Dos meses antes de Malvinas se celebró el centenario de Victorica, un pueblo pampeano -hoy de poco más de seis mil habitantes-, el tipo de acontecimiento que normalmente pasa inadvertido para los diarios de alcance nacional pero que, en ese caso, concitó la atención del país entero. Incluso el presidente de la Nación se hizo presente en aquel lejano y apartado sitio, amén de ministros, gobernadores y dirigentes políticos nacionales, provinciales y regionales, para no mencionar los 20.000 hombres y mujeres que se aparecieron por allí a comer y beber copiosamente y sin freno alguno. Porque allí se dio, de manera planificada y como gesta patriótica, un verdadero banquete a lo largo y ancho de una zona remota de la amplia llanura pampeana argentina, algo que ni la ficción más delirante de las plataformas actuales se atrevería a crear.

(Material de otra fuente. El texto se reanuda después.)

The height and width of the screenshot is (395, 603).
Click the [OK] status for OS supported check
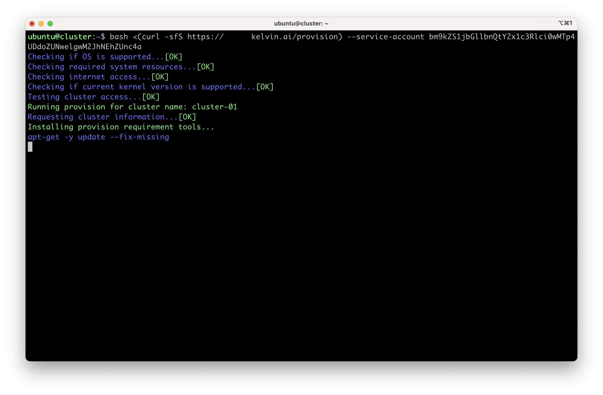pyautogui.click(x=174, y=57)
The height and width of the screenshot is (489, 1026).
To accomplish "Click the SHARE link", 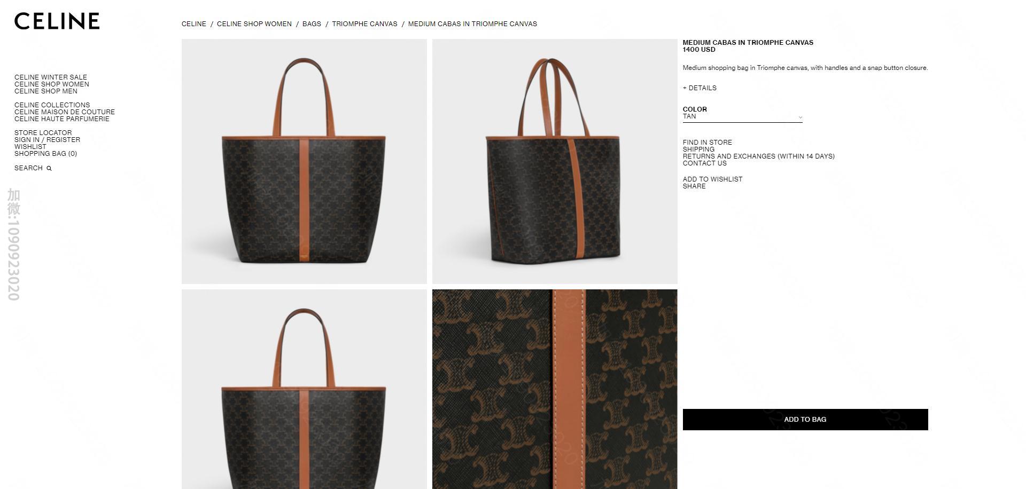I will [694, 186].
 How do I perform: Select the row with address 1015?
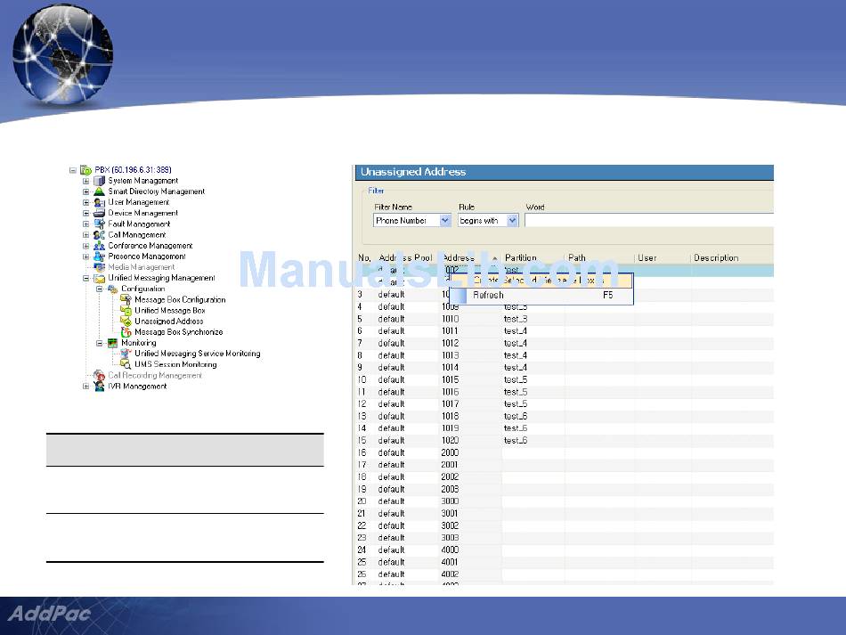tap(451, 379)
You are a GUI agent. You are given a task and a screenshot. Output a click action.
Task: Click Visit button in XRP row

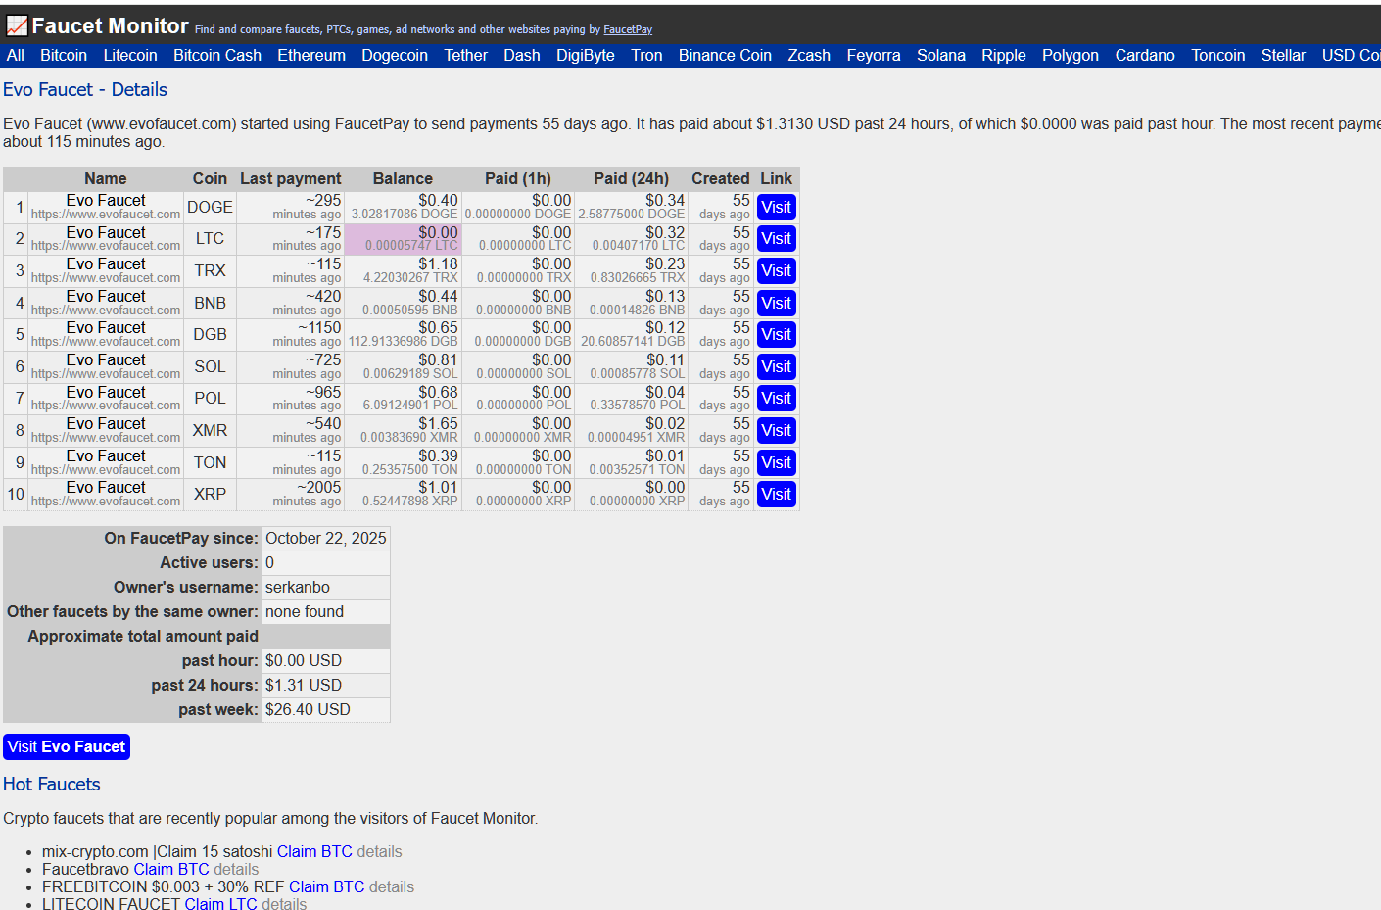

Demasiada movilización por un pueblo de apenas cuatro mil almas, de pocas manzanas y caseríos rurales bajos y anónimos. No obstante, motivos de festejo había, porque Victorica -nombre de un antiguo ministro de Guerra- se había fundado en el siglo XIX una vez que los indios del lugar -los ranqueles, si bien ellos preferían ser llamados rankulches- fueron ahuyentados. Ese fue el punto final de la así llamada “Conquista del Desierto”, pero ahora era 12 de febrero de 1982, fecha hoy en día omitida sin merecerlo en absoluto y que hasta podría ser calificada de imperecedera, puesto que allí, en Victorica y en aquel día, se realizó el asado más grande del mundo. Una bacanal de carne del que participaron propios y extraños, poderosos y granjeros, vecinos e invitados a 150 kilómetros de la ciudad de Santa Rosa y a 30 del límite con la provincia de San Luis.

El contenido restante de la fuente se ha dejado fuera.